Fin du régime soviétique
Choc pour la majorité
D’un coup
Les gens croyaient
Le social­isme fini­ra par trouver
Sa voie
Et toute la souf­france endurée
Ne l’aura pas été pour rien

 

Un livre ancré dans ce qui passe sous les yeux :

 

Neige accu­mulée
Neige
Noire
Rien de plus sale que la neige sale
Ce matin
La Russie sort dif­fi­cile­ment de la neige
Et de l’URSS

 

On lit ce livre comme un long chant, celui de la dis­lo­ca­tion d’un monde, de vies entières tournées, ain­si que dans la com­mune de mon enfance, vers ce monde meilleur qui n’en finis­sait plus de ne pas arriv­er. Un monde que l’on attendait, ici, à l’ouest, dans le con­fort d’un car­can par­ti­san. Avec ses lieux, ses poètes, ses cinéastes, ses romanciers, ses amis, ses fédéra­tions, ses assur­ances et mutuelles sol­idaires. Ses com­bats et col­lectes en faveur des peu­ples opprimés. Un monde à part incor­poré dans un autre monde. Pas Berlin-Est, mais tout de même, pas l’Ouest non plus. Et pour­tant en France.

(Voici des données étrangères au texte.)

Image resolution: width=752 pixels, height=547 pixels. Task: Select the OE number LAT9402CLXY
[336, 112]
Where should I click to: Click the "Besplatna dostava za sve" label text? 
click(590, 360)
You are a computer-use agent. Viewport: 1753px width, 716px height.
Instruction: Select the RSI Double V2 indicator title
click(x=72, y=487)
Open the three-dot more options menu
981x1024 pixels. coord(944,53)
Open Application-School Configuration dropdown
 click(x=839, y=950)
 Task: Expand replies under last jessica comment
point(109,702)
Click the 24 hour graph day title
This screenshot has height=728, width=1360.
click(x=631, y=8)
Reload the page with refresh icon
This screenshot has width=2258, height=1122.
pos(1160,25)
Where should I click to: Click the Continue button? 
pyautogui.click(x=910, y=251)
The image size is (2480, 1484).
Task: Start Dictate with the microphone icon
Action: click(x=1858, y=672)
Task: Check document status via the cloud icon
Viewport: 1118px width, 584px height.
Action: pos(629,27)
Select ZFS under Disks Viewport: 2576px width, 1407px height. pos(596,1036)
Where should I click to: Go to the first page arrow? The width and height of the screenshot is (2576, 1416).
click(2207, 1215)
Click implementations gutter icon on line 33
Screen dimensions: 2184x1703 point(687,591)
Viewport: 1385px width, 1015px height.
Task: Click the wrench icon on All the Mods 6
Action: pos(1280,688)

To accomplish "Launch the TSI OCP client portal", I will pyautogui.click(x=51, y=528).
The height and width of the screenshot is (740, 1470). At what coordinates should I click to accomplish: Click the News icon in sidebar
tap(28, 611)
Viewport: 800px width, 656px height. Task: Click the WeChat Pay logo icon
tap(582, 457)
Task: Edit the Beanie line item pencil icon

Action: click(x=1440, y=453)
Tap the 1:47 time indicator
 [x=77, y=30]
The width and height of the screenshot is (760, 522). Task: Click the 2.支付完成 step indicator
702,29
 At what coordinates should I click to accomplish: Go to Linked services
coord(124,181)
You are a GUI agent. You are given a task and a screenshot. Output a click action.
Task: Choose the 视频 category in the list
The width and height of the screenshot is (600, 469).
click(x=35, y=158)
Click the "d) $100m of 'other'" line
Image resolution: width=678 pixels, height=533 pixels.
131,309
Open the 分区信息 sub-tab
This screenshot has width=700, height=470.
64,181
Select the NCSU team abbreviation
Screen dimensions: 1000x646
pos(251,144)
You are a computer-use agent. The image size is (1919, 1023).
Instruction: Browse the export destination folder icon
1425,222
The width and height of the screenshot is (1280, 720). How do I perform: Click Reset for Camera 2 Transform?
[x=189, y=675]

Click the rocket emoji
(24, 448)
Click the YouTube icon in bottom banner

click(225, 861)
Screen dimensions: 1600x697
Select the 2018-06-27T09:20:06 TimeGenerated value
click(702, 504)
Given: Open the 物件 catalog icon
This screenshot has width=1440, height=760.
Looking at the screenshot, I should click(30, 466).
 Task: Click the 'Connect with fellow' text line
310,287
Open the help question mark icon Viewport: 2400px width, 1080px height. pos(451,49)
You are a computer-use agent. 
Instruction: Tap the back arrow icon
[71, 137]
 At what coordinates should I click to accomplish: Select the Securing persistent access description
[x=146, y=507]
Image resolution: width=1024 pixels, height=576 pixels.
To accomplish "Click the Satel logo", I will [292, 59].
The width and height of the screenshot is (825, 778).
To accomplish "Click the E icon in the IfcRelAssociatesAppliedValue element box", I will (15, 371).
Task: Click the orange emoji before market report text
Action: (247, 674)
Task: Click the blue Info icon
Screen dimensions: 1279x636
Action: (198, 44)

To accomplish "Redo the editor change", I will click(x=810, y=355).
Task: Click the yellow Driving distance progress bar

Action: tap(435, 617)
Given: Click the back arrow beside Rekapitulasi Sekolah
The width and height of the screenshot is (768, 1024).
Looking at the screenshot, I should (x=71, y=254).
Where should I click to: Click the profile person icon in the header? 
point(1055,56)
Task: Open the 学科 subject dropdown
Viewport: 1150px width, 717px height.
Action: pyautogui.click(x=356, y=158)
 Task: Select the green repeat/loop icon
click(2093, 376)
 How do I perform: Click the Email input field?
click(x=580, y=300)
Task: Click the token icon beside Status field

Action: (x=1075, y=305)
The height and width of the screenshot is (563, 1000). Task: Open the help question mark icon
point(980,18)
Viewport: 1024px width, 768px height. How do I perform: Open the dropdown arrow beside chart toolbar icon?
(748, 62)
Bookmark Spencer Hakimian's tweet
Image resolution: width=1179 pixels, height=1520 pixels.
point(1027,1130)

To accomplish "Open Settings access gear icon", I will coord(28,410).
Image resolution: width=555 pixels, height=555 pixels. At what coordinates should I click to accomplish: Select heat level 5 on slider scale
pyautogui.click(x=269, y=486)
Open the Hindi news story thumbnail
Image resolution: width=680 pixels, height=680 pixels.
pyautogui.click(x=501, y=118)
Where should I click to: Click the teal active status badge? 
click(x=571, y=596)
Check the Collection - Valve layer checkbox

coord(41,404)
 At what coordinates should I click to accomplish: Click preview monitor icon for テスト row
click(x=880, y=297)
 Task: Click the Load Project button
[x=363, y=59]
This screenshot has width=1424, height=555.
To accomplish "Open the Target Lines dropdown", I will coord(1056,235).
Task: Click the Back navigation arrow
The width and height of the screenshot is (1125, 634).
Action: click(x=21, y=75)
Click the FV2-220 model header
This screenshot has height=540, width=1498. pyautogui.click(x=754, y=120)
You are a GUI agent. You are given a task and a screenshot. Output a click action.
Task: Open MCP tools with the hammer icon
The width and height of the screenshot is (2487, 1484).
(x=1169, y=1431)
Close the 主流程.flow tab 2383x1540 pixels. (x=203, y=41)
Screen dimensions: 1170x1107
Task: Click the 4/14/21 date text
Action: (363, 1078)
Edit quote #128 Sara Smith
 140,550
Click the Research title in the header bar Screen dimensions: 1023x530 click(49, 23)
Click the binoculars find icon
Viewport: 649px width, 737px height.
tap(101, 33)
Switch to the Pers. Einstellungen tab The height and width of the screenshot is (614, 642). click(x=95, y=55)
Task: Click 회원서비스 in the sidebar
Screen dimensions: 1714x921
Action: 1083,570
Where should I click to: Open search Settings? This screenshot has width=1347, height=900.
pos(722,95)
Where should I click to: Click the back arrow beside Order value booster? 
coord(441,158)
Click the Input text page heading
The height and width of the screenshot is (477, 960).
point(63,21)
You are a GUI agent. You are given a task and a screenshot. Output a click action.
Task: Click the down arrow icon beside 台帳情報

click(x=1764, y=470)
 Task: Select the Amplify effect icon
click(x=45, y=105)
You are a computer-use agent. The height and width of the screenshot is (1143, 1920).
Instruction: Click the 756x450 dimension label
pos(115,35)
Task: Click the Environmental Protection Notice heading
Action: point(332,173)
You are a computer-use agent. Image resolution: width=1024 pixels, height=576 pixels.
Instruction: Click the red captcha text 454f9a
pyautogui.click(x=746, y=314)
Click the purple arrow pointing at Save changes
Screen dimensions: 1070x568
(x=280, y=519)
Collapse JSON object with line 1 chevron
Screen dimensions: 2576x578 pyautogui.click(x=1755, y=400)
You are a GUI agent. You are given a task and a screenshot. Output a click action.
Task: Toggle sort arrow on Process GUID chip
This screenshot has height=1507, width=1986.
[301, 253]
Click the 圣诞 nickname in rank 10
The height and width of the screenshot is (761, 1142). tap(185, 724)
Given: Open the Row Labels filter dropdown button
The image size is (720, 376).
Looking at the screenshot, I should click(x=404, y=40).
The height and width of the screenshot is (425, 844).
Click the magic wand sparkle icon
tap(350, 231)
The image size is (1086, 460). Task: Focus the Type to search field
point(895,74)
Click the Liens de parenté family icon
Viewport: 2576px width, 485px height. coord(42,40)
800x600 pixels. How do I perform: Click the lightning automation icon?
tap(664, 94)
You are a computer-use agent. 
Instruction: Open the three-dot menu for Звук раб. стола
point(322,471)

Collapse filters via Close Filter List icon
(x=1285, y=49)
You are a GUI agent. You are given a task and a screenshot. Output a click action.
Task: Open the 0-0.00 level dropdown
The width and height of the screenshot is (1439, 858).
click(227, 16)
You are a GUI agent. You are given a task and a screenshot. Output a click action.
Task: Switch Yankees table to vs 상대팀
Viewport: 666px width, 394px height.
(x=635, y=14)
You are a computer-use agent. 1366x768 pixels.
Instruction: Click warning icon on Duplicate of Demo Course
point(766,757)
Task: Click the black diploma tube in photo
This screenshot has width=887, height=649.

Deluy, comme de Molesmes enfant, a vécu dans un roman de sci­ence fic­tion tourné vers un futur radieux et pour­tant inclus dans le passé. Etrange sentiment.

Que je l’écrive éton­nera sans doute et pour­tant il faut que cela soit dit : Imprévis­i­ble passé est un grand livre. Qui par­le autant de ce que nous sommes devenus que de ce que nous avons été. Le regard d’un poète sur le temps, sur ce mul­ti­ple simul­tané qu’est le temps.